The 432d is the first wing totally dedicated to operating remotely piloted aircraft: the MQ-1 Predator, MQ-9 Reaper, and RQ-170 Sentinel. The wing has flown aircraft in Operations Enduring and Iraqi Freedom for intelligence surveillance reconnaissance and tactical missions, flown by pilots and sensor operators in the United States.
The 432d is authorized 160 Predator and 60 Reapers. As of May 2007, 6 Reapers and about 85 Predators have been delivered with half of the Predators deployed forward in the United States Central Command area of operations. The wing is expected to fly 12 combat air mission in Iraq and Afghanistan each day.
The wing includes two operations groups and a maintenance group.
The 432d Observation Group was activated on 22 February 1943. It served as the operational training unit (OTU) of the USAAF School of Applied Tactics at Keystone Army Air Field, Florida. The group trained and provided reconnaissance to assist fighter, bombardment, and ground units with their training. Aircraft included Bell P-39 Airacobra fighter and Aeronca L-3 Grasshopper light observation aircraft. The group was disbanded on 1 November 1943.

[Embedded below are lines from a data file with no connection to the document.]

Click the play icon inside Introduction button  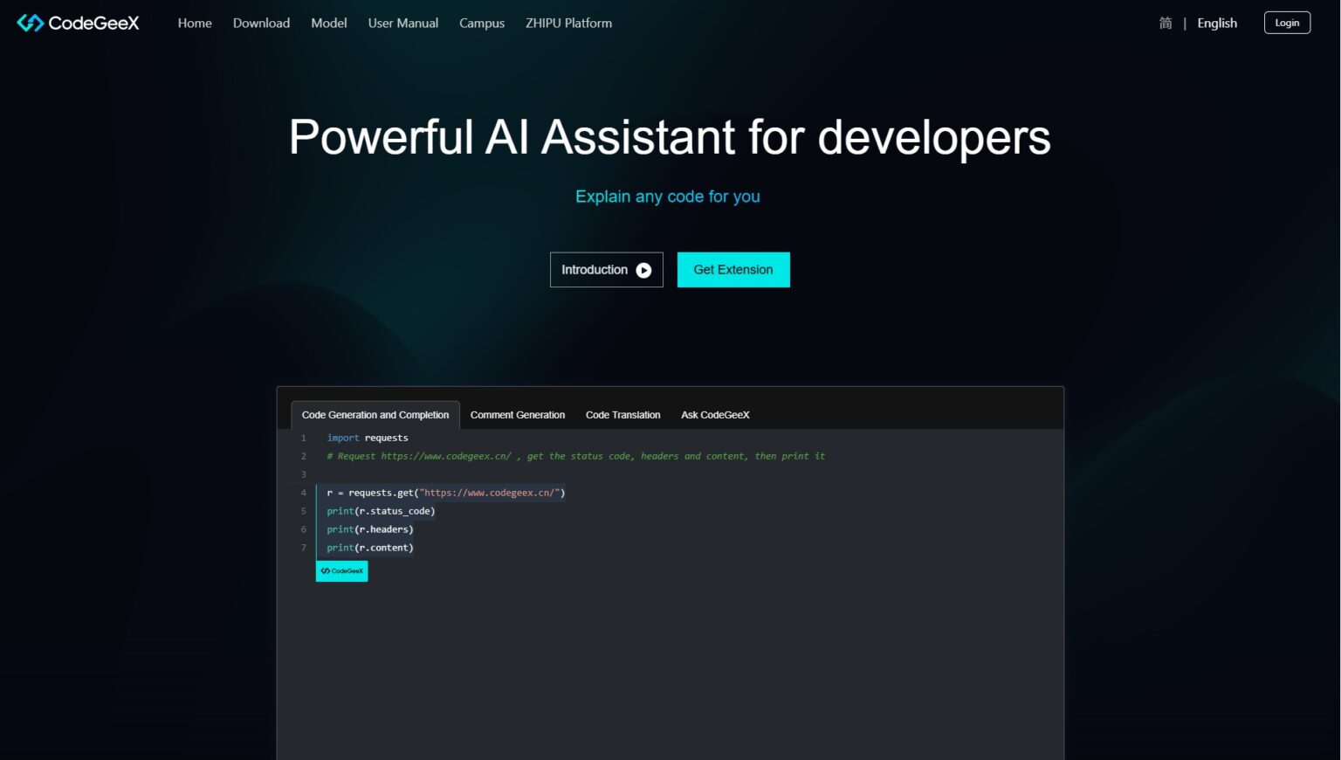643,270
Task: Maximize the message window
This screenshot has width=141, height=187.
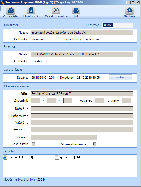Action: click(x=133, y=2)
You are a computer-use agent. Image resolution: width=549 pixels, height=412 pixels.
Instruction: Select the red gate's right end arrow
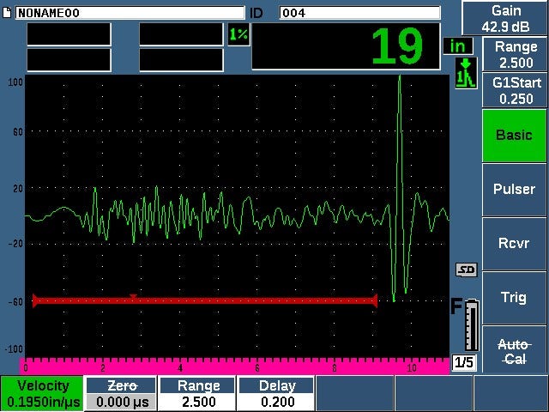tap(373, 300)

On 23 March 1953, the 432d Tactical Reconnaissance Group was activated at Shaw Air Force Base]], South Carolina. The 432d's mission at Shaw was to assume the reconnaissance training mission that was handled previously by the 363d Tactical Reconnaissance Wing.

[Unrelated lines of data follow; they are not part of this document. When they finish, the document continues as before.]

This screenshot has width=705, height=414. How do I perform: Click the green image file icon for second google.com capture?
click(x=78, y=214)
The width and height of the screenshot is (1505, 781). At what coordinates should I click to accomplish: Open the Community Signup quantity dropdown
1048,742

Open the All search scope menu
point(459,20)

The group initially conducted training with two squadrons (20th, 29th) flying the Republic RF-84F Thunderflash and two squadrons (41st, 43d) flying the Martin RB-57A Canberra. In 1957, the group upgraded the 20th and 29th to the McDonnell RF-101C Voodoo, and the 41st and 43d transitioned to the electronic warfare Douglas EB-66 Destroyer.
When elevated to the 432d Tactical Reconnaissance Wing on 8 February 1958, the wing operated the USAF Advanced Flying Training School, Tactical Reconnaissance. With the elevation to wing status, the 432d TFW was realigned to a four squadron RF-101C wing (17th, 18th, 20th, 29th Tactical Reconnaissance Squadrons). From 8 February 1958 to 18 June 1959 the wing was supervised by the 837th Air Division.

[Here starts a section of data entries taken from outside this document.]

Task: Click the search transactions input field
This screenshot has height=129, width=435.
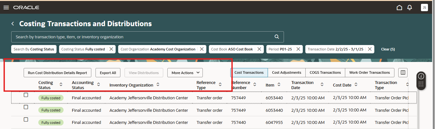Action: click(142, 37)
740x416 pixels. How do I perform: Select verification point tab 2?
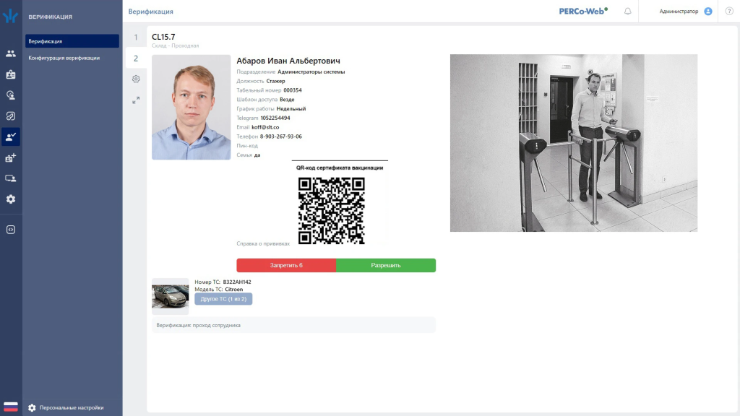pyautogui.click(x=136, y=59)
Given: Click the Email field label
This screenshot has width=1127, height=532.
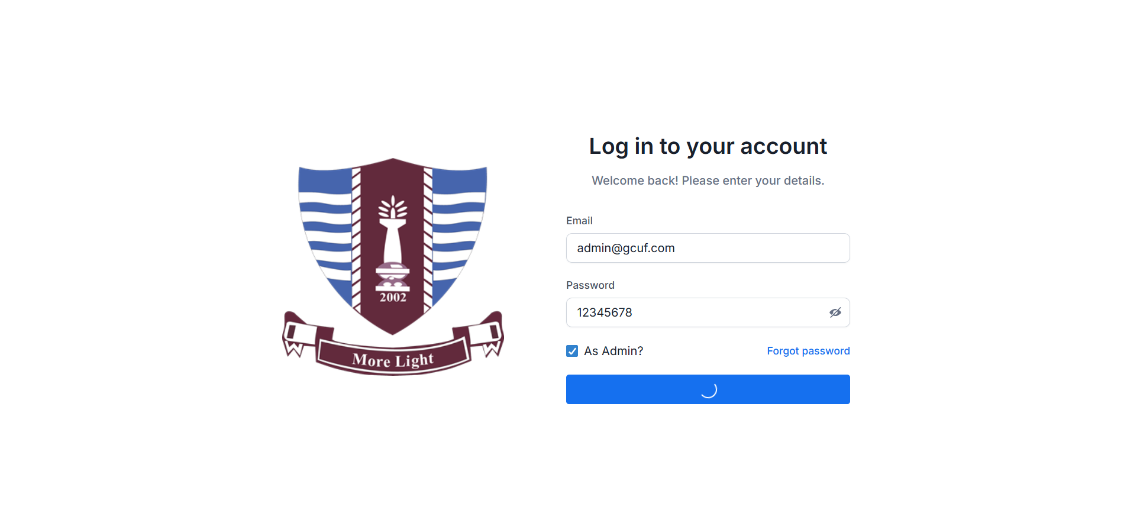Looking at the screenshot, I should pos(579,221).

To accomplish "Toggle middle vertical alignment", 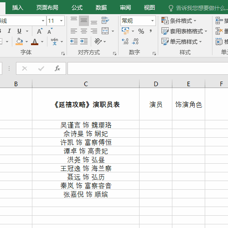I will coord(84,21).
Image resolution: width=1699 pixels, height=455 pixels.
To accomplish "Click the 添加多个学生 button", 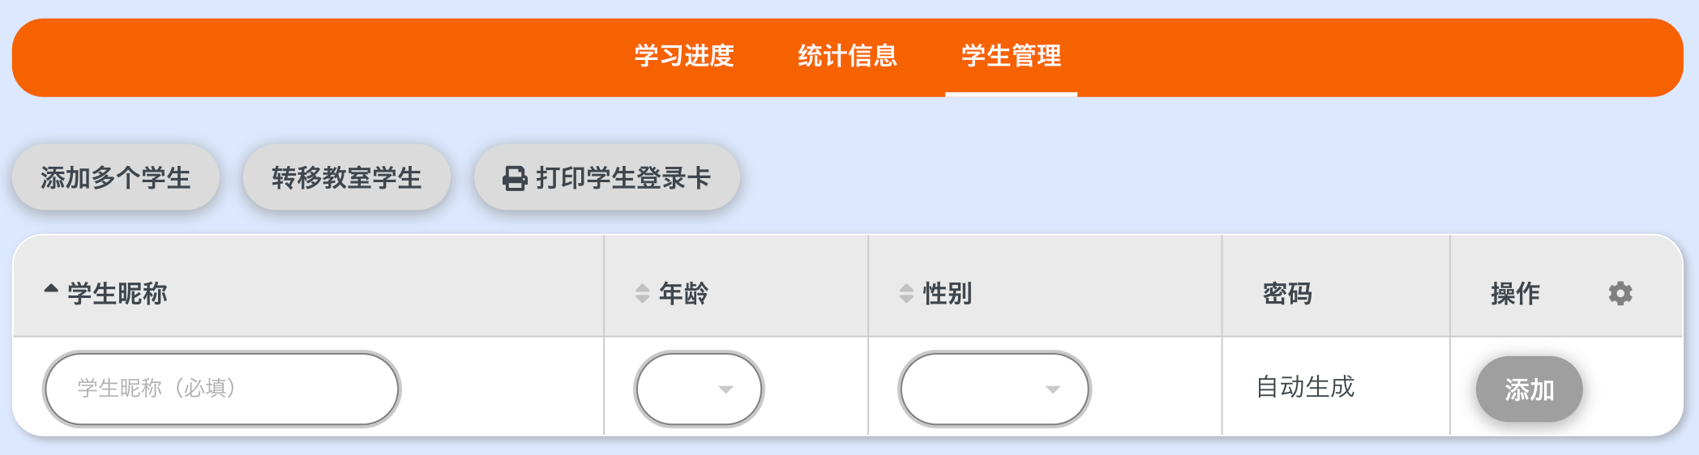I will pos(116,177).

In a budgetary move, the 432d TRW was inactivated on 8 April 1959. The RF-101C equipped 17th and 18th TRSs were deployed to NATO, being reassigned to the 66th Tactical Reconnaissance Wing at Laon-Couvron Air Base, France and the 20th and 29th Tactical Reconnaissance Squadrons continued their training missions under the 363d TRW.
On 18 September 1966, the 432d Tactical Reconnaissance Wing was activated at Udorn Royal Thai Air Force Base, Thailand as a Douglas RF-4C Phantom II wing. The wing assumed the personnel, aircraft and equipment of the 6234th Tactical Fighter Wing, which was simultaneously discontinued. At Udon, it became one of the most diversified units of its size in the Air Force.
The mission of the wing was to provide intelligence information about hostile forces through tactical reconnaissance and use its fighter elements to destroy the targets earmarked by the intelligence data provided. The wing had numerous missions in the support area. The 432d TRW accounted for more than 80 percent of all reconnaissance activity over North Vietnam.
In addition to the reconnaissance mission, the 432d also had a tactical fighter squadron component, with two (13th Tactical Fighter Squadron, 555th Tactical Fighter Squadron) F-4C/D squadrons assigned. The squadrons flew strike missions over North Vietnam and the pilots and weapon systems officers of the 13 TFS and 555 TFS were credited with MiG kills.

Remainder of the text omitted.